Residents add up damage from storm

Severe weather took toll on houses, boats, trees, school property

It’s the calm after the storm, and victims are tallying up the damage.

Hayden Wood said an adjuster put the price tag between $20,000 and $25,000 for damage to his rural Stull home, 1425 E. 150 Road. Strong winds tossed a stock trailer onto the roof of the home in the early morning hours of May 2.

“It looks to me like it’s going to be more than that,” Wood said. “We’re going to have to clean the house completely out.”

The Douglas County Appraiser’s Office has yet to evaluate a nearby 2,000-square-foot house that was mostly flattened by a tornado that touched down northwest of Clinton Lake.

Owner Richard Holder said the home, 1460 E. 250 Road, is valued at $240,000 and that he’s waiting to meet with his insurance company about a settlement.

“The house is totaled,” he said. “It definitely was a tornado.”

Paul Brandenburger anticipates the tree that smashed through his Lawrence home left behind more than $10,000 in damage.

Tom Bracciano, the Lawrence school district’s director for operations and facility planning, said administrators estimate the Langston Hughes School gymnasium’s roof sustained $80,000 in damage when about half of its insulation and tar paper covering blew off during the storm.

School officials are waiting to see what happens to the western side of the gym floor where the roof leaked. It could cost $50,000 to replace the floor. Another option could be sanding and relining the floor for $20,000. Both the roof and the gym floor are insured, Bracciano said, and administrators are working with the insurance company.
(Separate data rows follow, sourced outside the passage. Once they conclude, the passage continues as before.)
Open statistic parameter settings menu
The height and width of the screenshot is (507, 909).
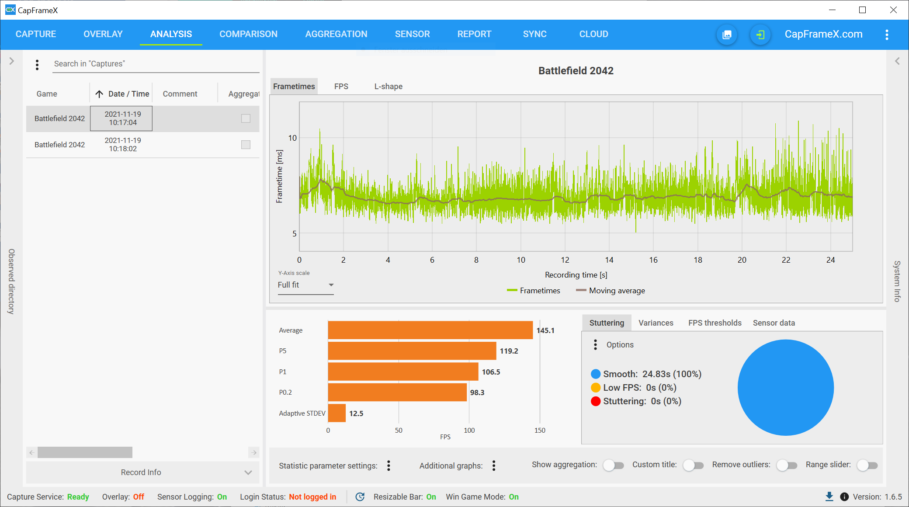point(389,465)
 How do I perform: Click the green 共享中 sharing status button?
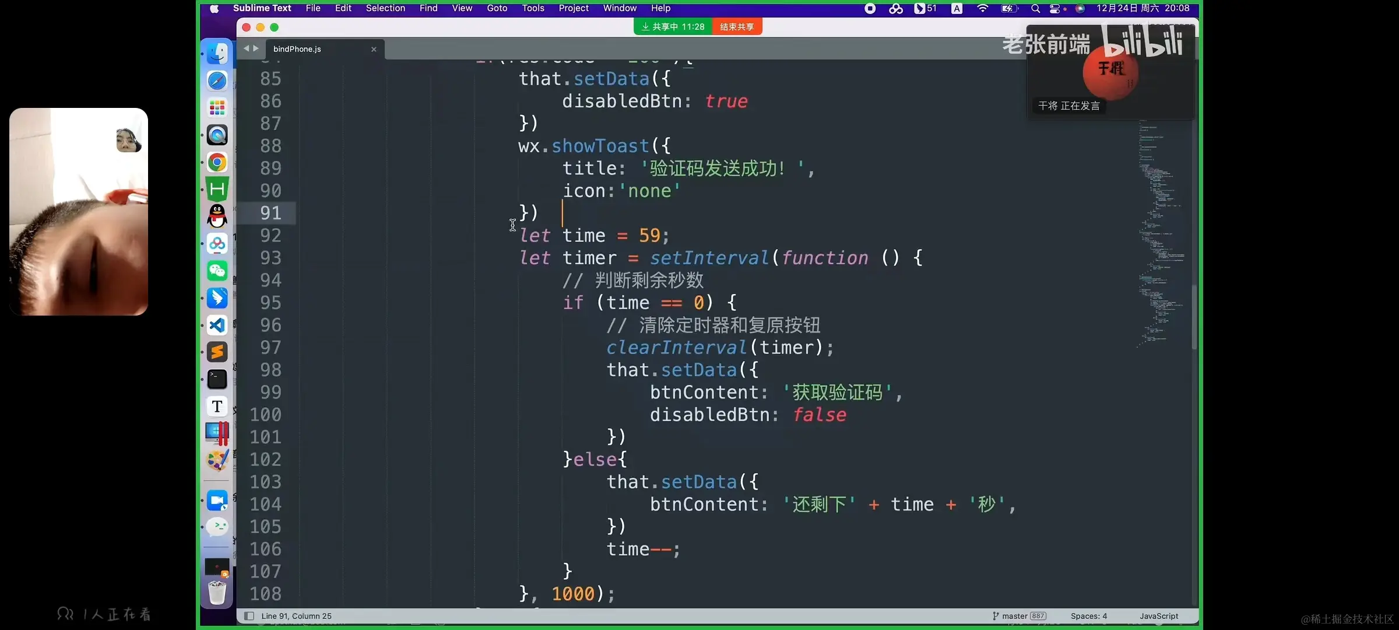673,27
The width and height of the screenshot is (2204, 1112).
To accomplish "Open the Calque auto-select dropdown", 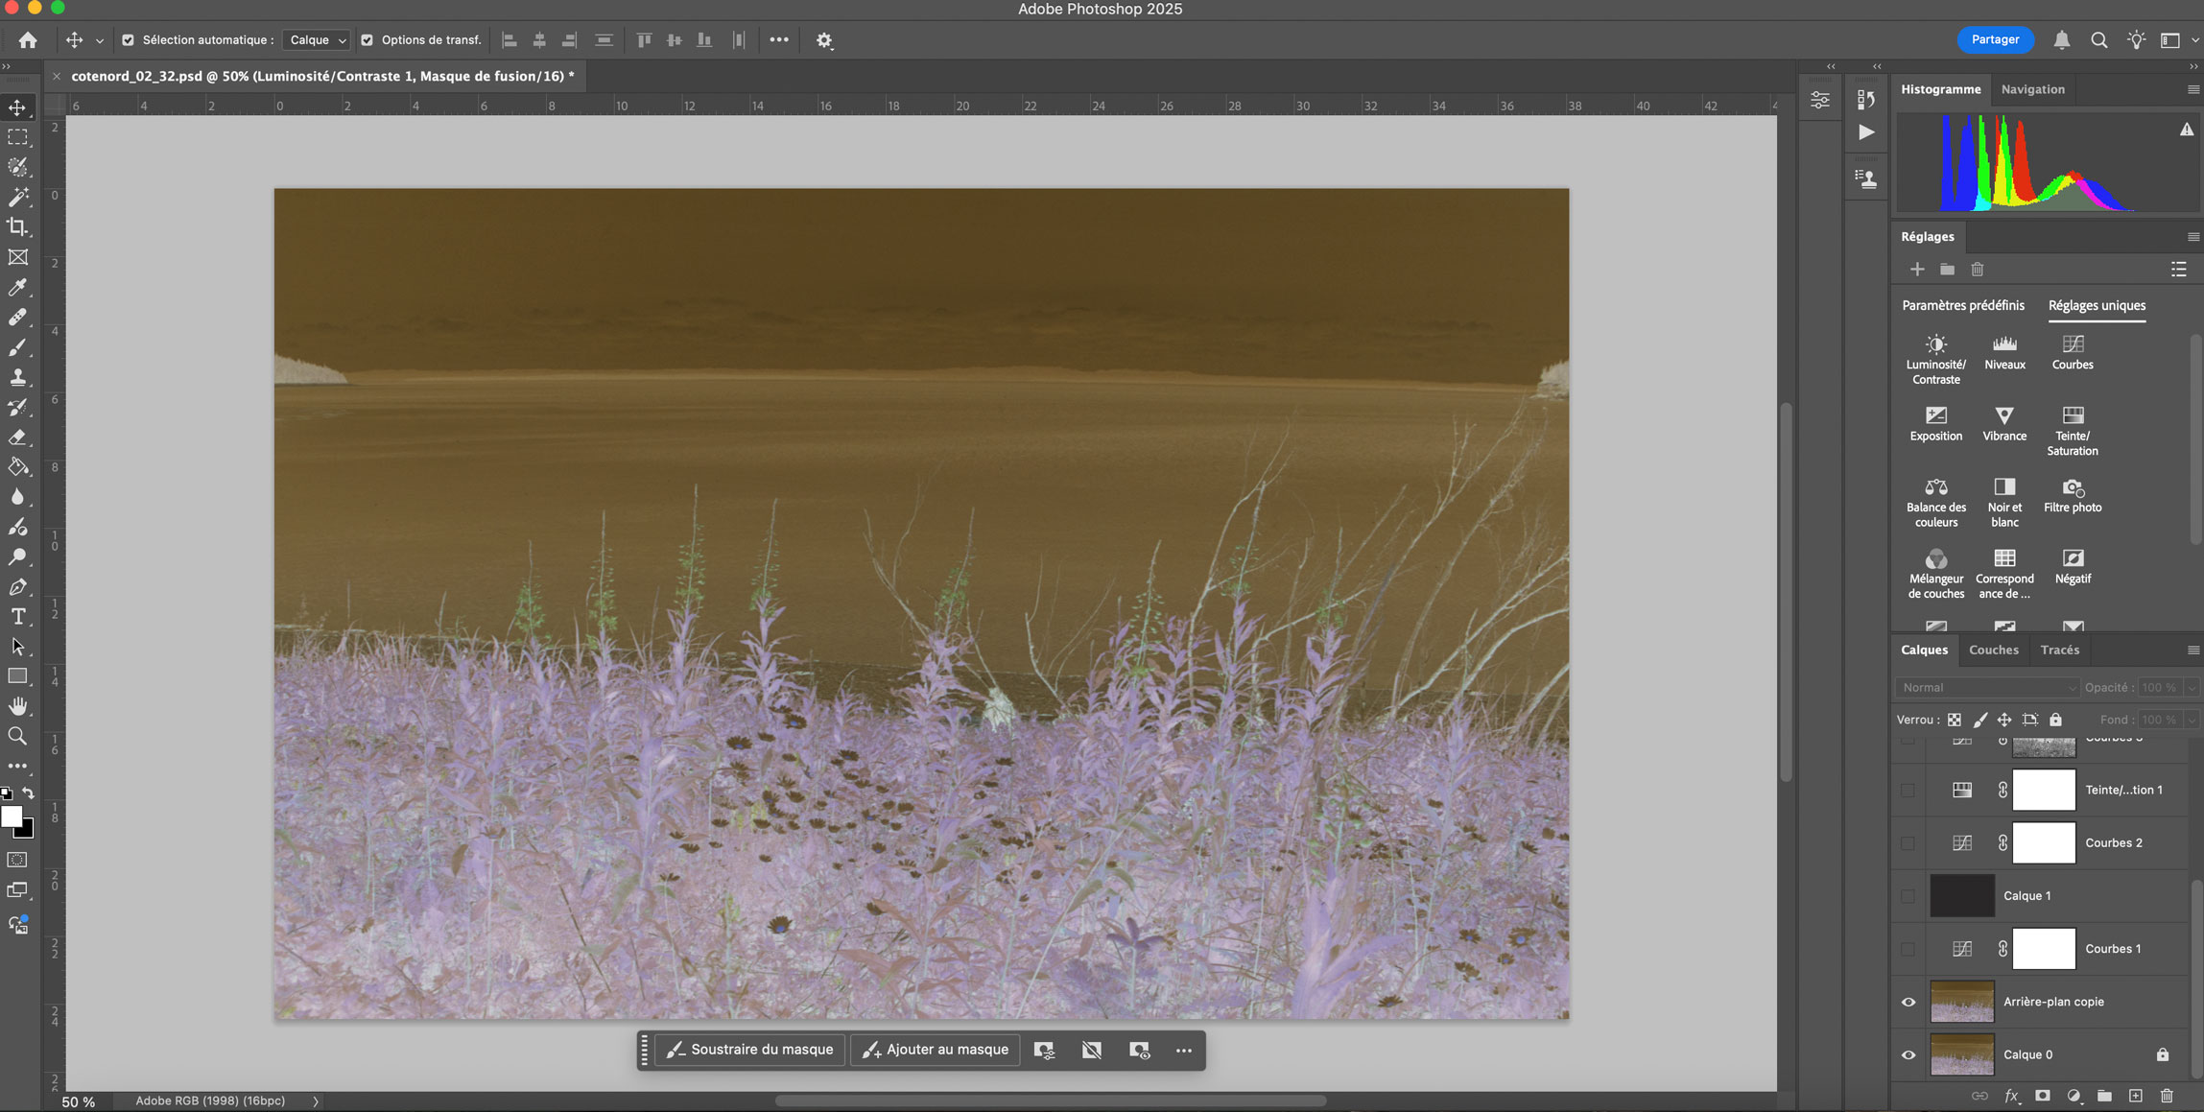I will tap(318, 40).
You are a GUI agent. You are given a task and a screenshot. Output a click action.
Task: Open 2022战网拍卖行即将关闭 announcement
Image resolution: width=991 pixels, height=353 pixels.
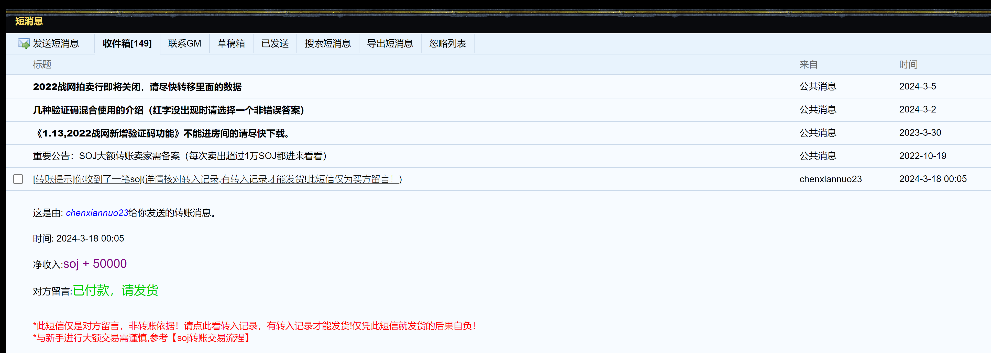click(137, 87)
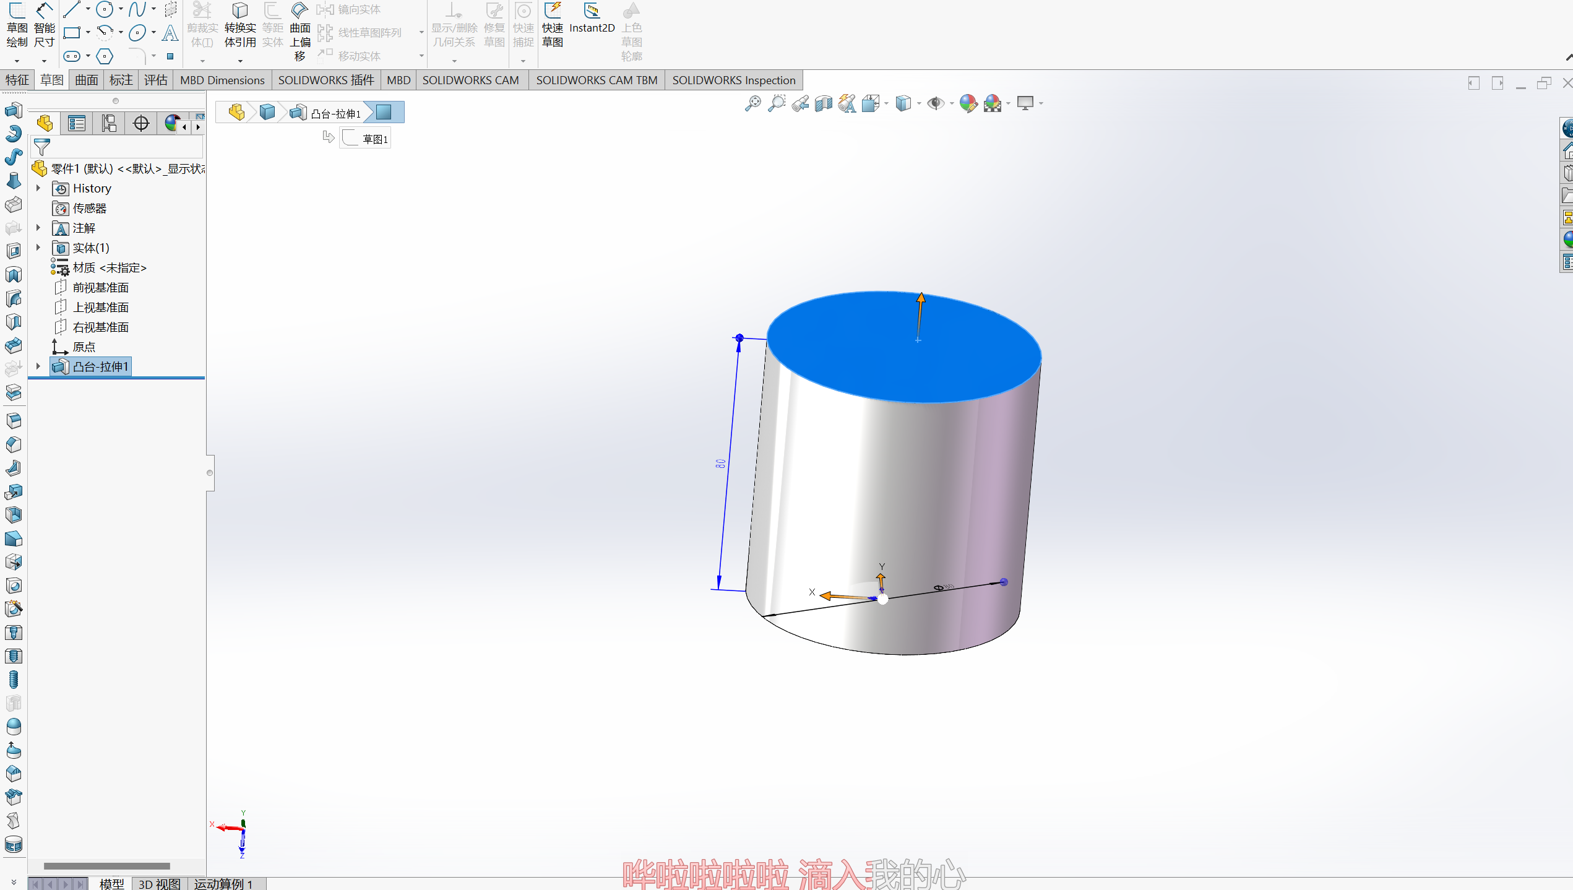The width and height of the screenshot is (1573, 890).
Task: Select the Line sketch tool
Action: click(x=72, y=9)
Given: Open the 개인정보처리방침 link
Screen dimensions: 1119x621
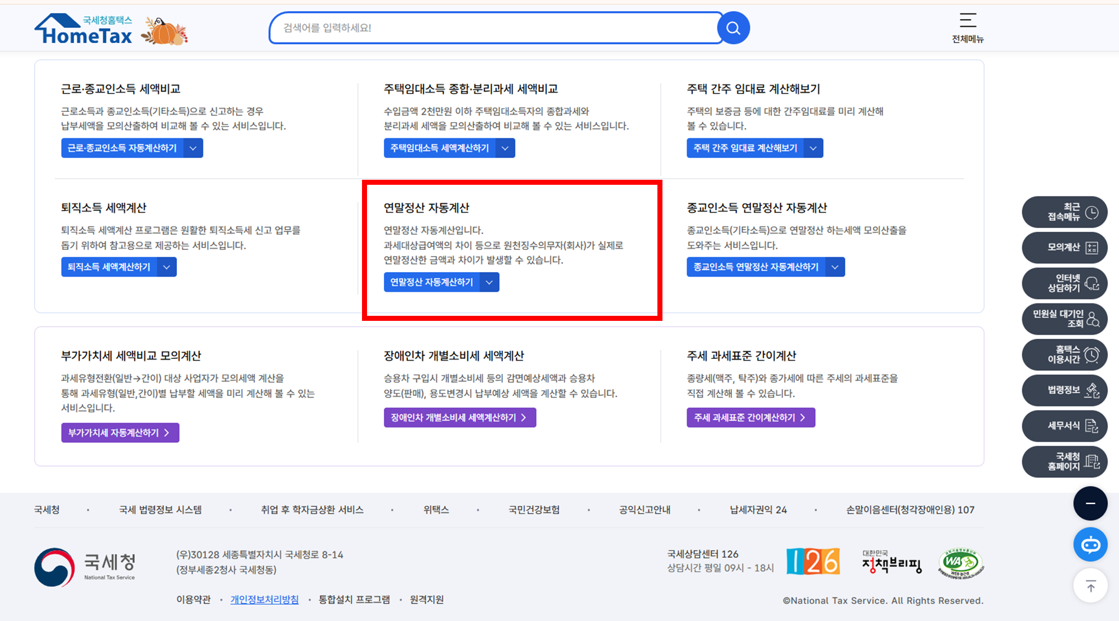Looking at the screenshot, I should (x=264, y=600).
Five boats being serviced at Arnie’s Boat Sales and Service were damaged, including a pontoon boat that was totaled after rolling over, said Arnie Morgison, shop owner. He’s also waiting on damage estimates for four roofs and several trees on his property north of Lawrence.

“It’s going to be high,” Morgison said.

Douglas County emergency management officials are asking people to call them if they received damage from Friday morning’s storm. So far, no damage reports have been phoned in. The department’s number is 838-2460.

Emergency management director Teri Smith said it’s clear there wasn’t enough damage in the county to qualify for individual emergency disaster declaration, which would require between 100 and 150 uninsured homes be destroyed.

“When there’s damage like this, and it’s broad, : you wouldn’t meet the dollar figures,” Smith said.

Smith said she would like to hear about any damage, which can be reported to the department of emergency management at 832-5259. Area tree services have kept busy tending to trees that were uprooted or damaged by the storm.

“It’s as widespread as can be,” said Philip Schonberg, of Schonberg’s Tree Service. “The trees took quite a licking.”

Lawrence Parks and Recreation Director Ernie Shaw said an estimated 400 to 500 truckloads of brush were dropped off at the city’s drop-off site, 1420 E. 11th St., which was open for free unloading for three days after the storm. The city will also pick up brush that’s bundled and placed next to residential trash containers.